The National Institute for Food and Drug Surveillance (Invima), reported on September 1, 2022 that it issued Circular No. 5000-0001-22, through which guidelines on the application of Decree 4725 of 2005 are clarified and updated.
To obtain a health registration for a new medical device, or a renewal of the registration or a modification, both technical and legal requirements must be met; Invima's intention with this circular is to unify the criteria and provide greater clarity to the guidelines.
Some of the guidelines, on which this circular makes clear are:
Procedure for the authorization of the parts, components, accessories or spare parts of biomedical equipment
Apostille and legalization of free sale certificates (CVL)
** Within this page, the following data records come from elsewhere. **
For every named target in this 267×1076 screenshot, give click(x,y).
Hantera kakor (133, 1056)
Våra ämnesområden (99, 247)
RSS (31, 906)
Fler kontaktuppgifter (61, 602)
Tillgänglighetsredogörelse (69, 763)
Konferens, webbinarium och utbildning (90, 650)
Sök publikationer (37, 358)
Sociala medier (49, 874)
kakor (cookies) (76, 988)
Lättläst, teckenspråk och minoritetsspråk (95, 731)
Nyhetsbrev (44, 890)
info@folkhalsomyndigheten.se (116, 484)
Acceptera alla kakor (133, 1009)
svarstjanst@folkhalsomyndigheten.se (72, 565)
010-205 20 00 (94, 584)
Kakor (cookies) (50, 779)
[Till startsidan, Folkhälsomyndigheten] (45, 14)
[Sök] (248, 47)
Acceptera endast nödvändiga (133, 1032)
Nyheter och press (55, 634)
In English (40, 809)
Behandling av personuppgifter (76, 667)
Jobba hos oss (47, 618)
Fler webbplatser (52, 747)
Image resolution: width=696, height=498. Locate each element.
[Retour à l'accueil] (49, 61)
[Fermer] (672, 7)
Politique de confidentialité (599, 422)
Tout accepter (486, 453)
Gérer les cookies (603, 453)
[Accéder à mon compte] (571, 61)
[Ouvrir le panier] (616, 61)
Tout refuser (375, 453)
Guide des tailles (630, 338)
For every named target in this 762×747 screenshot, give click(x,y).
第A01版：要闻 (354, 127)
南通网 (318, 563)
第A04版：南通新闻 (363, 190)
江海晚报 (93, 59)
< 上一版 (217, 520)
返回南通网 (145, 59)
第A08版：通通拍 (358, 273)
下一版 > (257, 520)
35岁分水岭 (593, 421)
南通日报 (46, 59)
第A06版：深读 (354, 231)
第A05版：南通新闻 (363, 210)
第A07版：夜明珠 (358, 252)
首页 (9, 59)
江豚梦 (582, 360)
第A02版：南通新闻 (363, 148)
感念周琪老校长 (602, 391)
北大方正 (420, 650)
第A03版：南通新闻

Some aspects related to the inclusion of references
Required technical documents
There is a risk of an adverse event occurring when parts, components, accessories or spare parts are used that have not been designed and approved by the manufacturer of the biomedical equipment. For this reason, they must be covered by a Sanitary Registry or Marketing Permit.
There are 3 situations in which the parts, components, accessories or spare parts are included in the Sanitary Registry and/or Marketing Permit of a biomedical equipment:
Situation | Comment |
When the inclusion of parts or spare parts is not explicitly filled out in the request | En este caso en el acto administrativo que se expida llevará la observación: "ESTE REGISTRO SANITARIO y/o PERMISO DE COMERCIALIZACIÓN AMPARA LOS ACCESORIOS Y REPUESTOS EXCLUSIVOS DEL EQUIPO" |
When the parts or subsystems of the equipment are completed in the application | Only those parts or subsystems will be included. |
When a list is attached in which the accessories, consumables and exclusive spare parts of the equipment are listed | These will appear in detail within the approval resolution of the Registry, regardless of whether they are manufactured by a third party for the manufacturer of the biomedical equipment. |
It is not necessary that all the parts, accessories or spare parts be explicitly described in the Sanitary Registry and/or Marketing Permit of a biomedical equipment.
The registration holder must report in the application the legal or responsible manufacturers of the equipment that appear on the labels.